By Murray Bourne, 06 Aug 2008

A sign of the times. In "Fuel prices force schools to get creative - School districts scramble to offset the effects of rising transportation costs" (no longer available), we read how:

[One school] district's annual fuel budget totaled $225,000 three years ago, when prices averaged a little more than $2 a gallon; this year, however, the budget is around $350,000.

Online conferencing and "virtual field trips" are some of the solutions that districts are using to reduce costs.

Jane McDonald, from George Mason University's Graduate School of Education, says that schools could look at models where students stay home for one or more days per week.

And further:

McDonald believes the current fuel crisis might be an opportunity to rethink, restructure, and reorganize the traditional educational system.

It doesn't make a lot of sense to me that we have convenient and sophisticated communication tools and we still commute, polluting the atmosphere and spending a fortune.

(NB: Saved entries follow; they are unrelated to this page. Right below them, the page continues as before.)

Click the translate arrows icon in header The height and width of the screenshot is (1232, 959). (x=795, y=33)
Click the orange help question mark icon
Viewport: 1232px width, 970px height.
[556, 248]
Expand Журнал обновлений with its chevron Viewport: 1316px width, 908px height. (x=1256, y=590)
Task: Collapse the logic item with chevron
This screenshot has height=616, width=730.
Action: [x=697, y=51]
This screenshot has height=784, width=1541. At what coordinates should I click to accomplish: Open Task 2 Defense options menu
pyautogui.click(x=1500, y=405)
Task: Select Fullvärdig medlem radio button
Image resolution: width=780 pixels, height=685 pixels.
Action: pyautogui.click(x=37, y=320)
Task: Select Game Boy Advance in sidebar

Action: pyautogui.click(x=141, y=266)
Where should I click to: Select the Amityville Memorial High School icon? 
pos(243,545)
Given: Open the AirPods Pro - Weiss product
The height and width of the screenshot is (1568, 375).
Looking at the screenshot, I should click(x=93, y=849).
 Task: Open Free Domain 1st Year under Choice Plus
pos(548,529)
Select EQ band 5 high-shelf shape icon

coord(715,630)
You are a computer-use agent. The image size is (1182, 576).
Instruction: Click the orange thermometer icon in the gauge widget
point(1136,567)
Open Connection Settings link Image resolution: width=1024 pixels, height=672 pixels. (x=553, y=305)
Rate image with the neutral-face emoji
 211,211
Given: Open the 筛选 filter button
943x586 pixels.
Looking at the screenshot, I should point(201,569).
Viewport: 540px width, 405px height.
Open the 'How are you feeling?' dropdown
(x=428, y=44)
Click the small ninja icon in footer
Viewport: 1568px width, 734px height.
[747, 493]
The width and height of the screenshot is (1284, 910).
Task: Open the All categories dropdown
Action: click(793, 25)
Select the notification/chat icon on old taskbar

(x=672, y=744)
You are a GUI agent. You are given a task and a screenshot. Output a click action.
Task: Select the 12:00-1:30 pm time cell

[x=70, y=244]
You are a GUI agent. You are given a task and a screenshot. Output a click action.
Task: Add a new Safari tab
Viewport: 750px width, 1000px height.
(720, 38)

Sure, people need to meet face to face and that important aspect of being human should definitely be preserved. But we don't have to do that every day of the week. And there are issues with letting novices loose with technology (I mean both the students and the teachers) without the pre-requisite skills for online lesson design (teachers) and online learning (students).

While fuel prices have eased a bit in the last week or so, they are set to rise in the future. It is inevitable.

Big changes are coming.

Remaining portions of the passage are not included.